## THE INPUT
######

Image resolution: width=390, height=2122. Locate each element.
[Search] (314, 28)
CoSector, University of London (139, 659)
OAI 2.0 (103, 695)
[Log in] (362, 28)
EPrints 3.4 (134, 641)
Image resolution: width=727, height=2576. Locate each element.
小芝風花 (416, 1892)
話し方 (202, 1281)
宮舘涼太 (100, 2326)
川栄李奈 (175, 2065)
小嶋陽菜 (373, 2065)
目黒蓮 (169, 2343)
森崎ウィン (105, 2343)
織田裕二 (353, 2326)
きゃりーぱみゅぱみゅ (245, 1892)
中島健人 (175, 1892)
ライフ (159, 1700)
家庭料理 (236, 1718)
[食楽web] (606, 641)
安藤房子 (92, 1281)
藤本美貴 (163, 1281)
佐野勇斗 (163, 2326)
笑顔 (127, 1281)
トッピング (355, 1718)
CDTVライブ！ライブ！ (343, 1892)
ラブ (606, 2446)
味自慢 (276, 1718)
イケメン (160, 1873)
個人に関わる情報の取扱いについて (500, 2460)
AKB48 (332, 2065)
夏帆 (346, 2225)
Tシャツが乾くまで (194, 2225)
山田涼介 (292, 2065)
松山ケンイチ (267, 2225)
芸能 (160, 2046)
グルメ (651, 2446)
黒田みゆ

######

## ABOUT THIS EXERCISE
Repeat back all entries verbatim.

## ANSWER FOR THE TASK
Image resolution: width=390, height=2122. Locate each element.
[Search] (314, 28)
CoSector, University of London (139, 659)
OAI 2.0 (103, 695)
[Log in] (362, 28)
EPrints 3.4 (134, 641)
Image resolution: width=727, height=2576. Locate each element.
小芝風花 (416, 1892)
話し方 (202, 1281)
宮舘涼太 (100, 2326)
川栄李奈 (175, 2065)
小嶋陽菜 (373, 2065)
目黒蓮 (169, 2343)
森崎ウィン (105, 2343)
織田裕二 (353, 2326)
きゃりーぱみゅぱみゅ (245, 1892)
中島健人 (175, 1892)
ライフ (159, 1700)
家庭料理 (236, 1718)
[食楽web] (606, 641)
安藤房子 (92, 1281)
藤本美貴 (163, 1281)
佐野勇斗 (163, 2326)
笑顔 (127, 1281)
トッピング (355, 1718)
CDTVライブ！ライブ！ (343, 1892)
ラブ (606, 2446)
味自慢 (276, 1718)
イケメン (160, 1873)
個人に関わる情報の取扱いについて (500, 2460)
AKB48 (332, 2065)
夏帆 (346, 2225)
Tシャツが乾くまで (194, 2225)
山田涼介 (292, 2065)
松山ケンイチ (267, 2225)
芸能 (160, 2046)
グルメ (651, 2446)
黒田みゆ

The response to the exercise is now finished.